Report each line of the entries below that contains the string "should", copying those lines in full. Treat uppercase and lowercase letters as different.

* **Input material**
=====

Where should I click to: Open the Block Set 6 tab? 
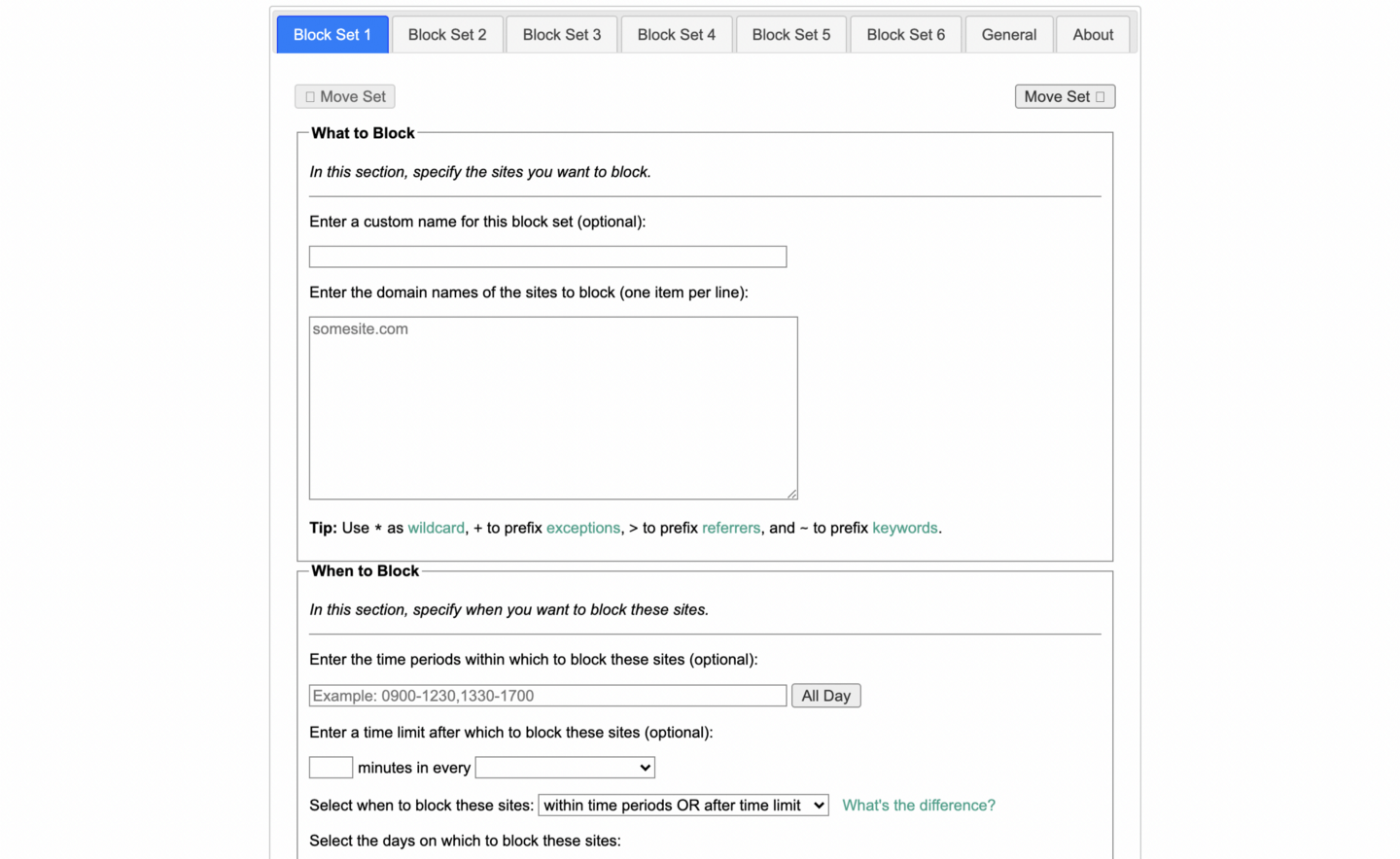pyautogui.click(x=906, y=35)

=====

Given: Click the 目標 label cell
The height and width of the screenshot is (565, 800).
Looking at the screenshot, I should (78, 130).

=====

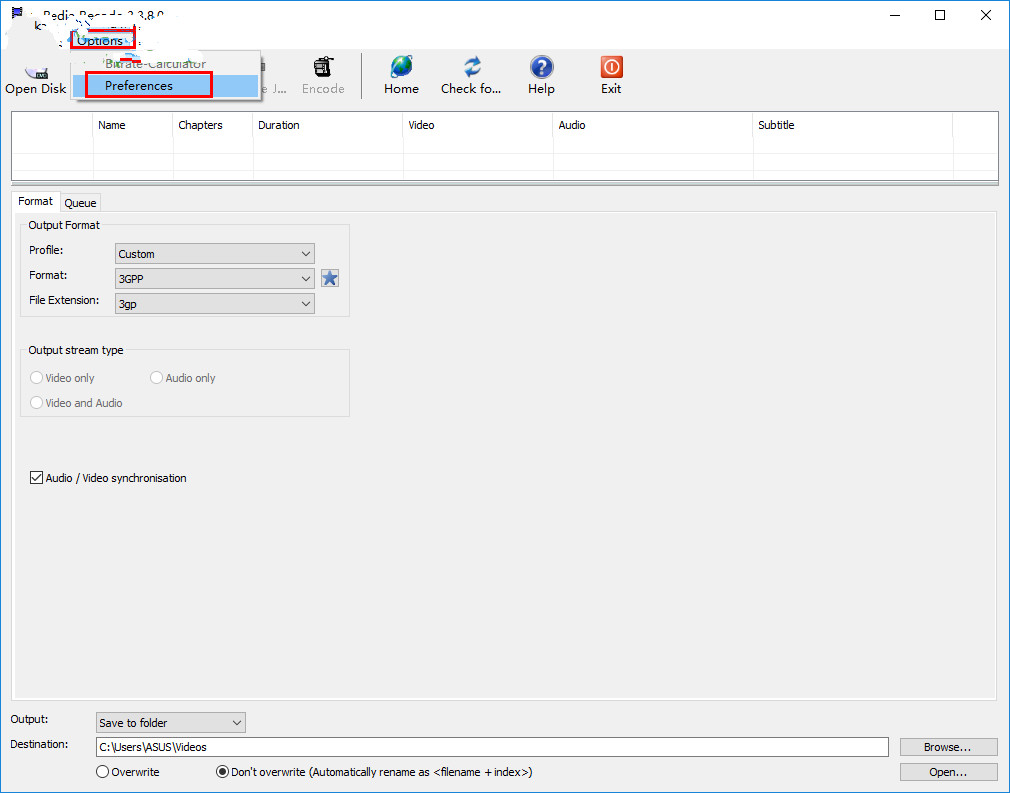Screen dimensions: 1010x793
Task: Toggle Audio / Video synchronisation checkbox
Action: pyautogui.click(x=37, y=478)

=====

* **Problem solution**
Where should I click to: Open the Block Set 6 tab? 
Looking at the screenshot, I should (78, 130).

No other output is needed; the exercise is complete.